ACTIVITY. Exactly as they stand, copy the lines from the one containing "Task: Click the Customer Service stars" to the final line of the data; leave out the pictures.

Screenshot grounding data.

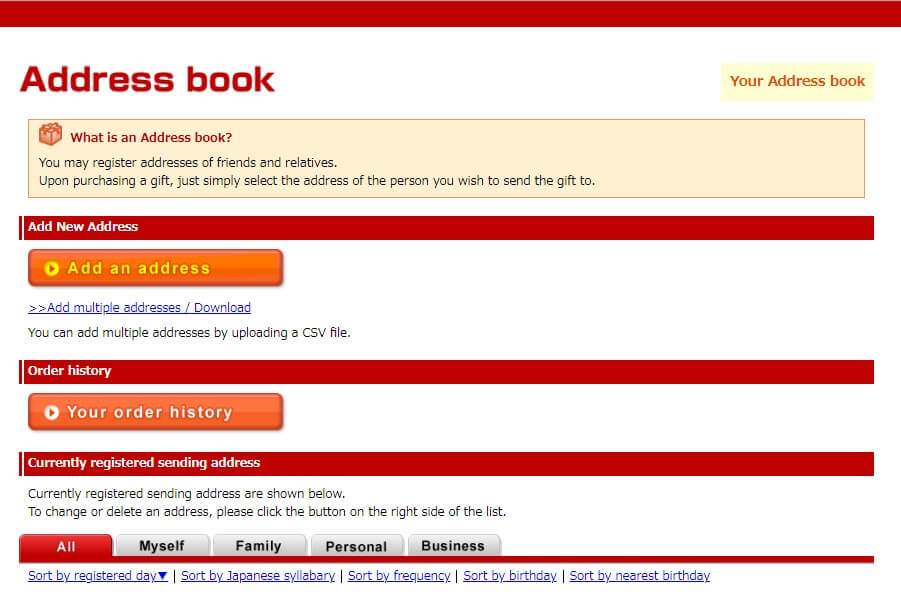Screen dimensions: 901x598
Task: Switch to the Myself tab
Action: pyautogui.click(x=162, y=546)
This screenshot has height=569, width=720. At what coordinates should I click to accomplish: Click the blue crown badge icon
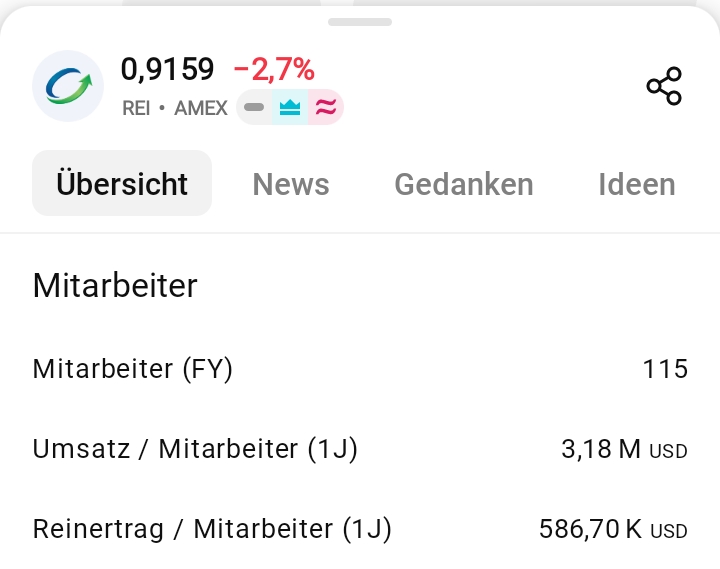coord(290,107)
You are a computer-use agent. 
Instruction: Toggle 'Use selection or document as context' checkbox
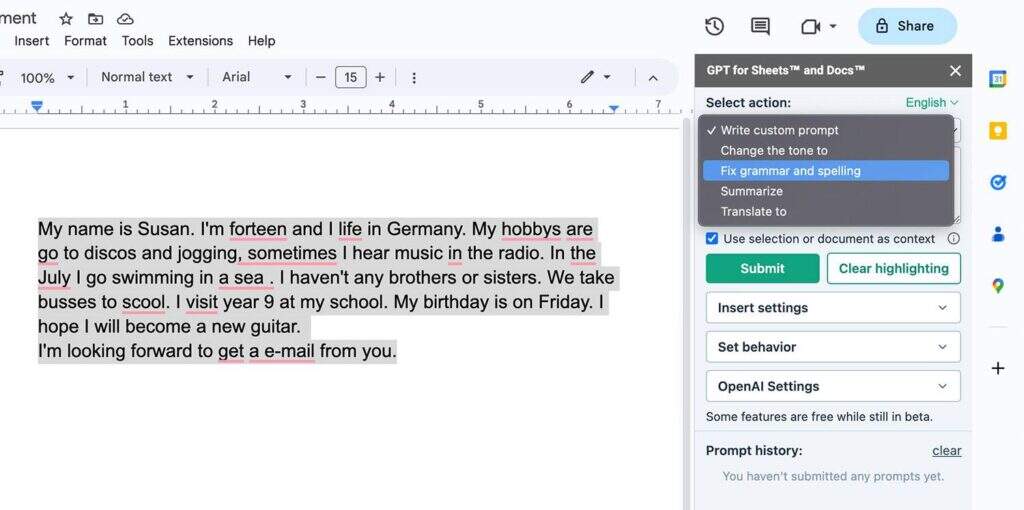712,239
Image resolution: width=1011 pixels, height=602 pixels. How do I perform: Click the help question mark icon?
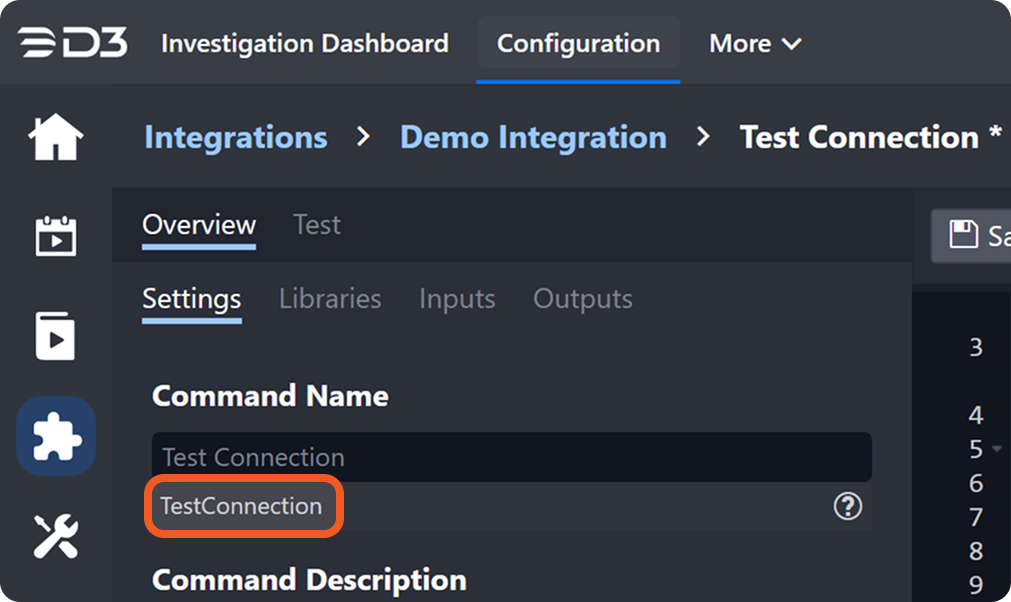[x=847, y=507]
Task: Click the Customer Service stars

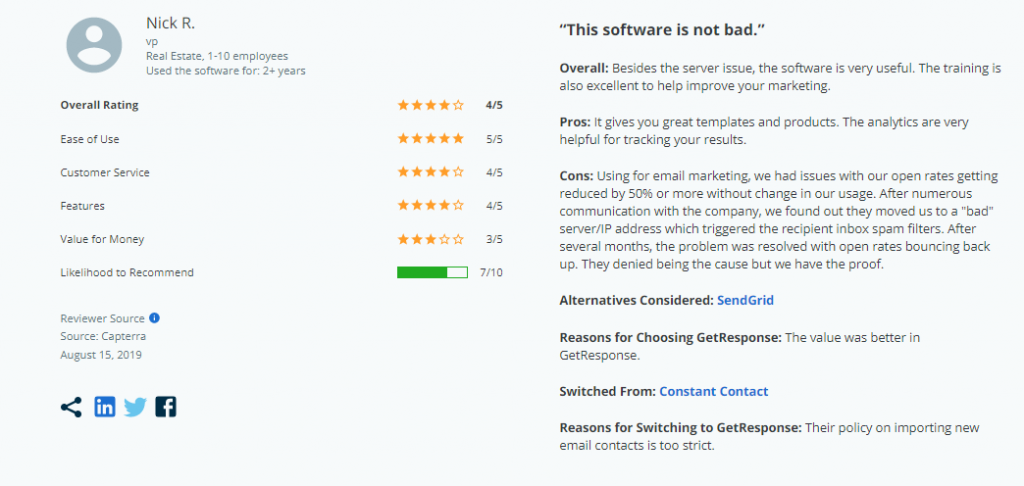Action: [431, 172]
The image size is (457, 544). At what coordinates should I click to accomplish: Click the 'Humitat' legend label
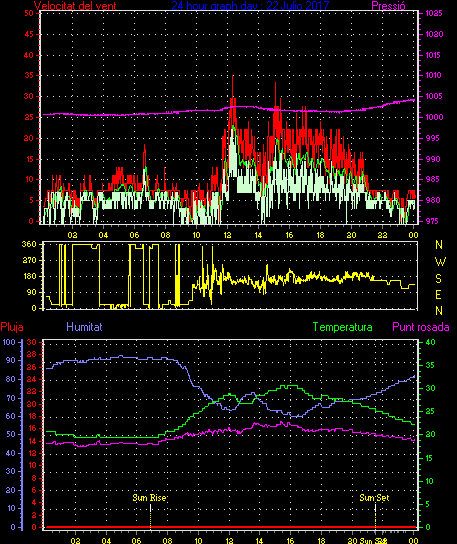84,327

EXERCISE ANSWER.
Task: Click the Customer Service stars

Action: [431, 172]
The image size is (457, 544). At what coordinates should I click to accomplish: Click the 'Humitat' legend label
84,327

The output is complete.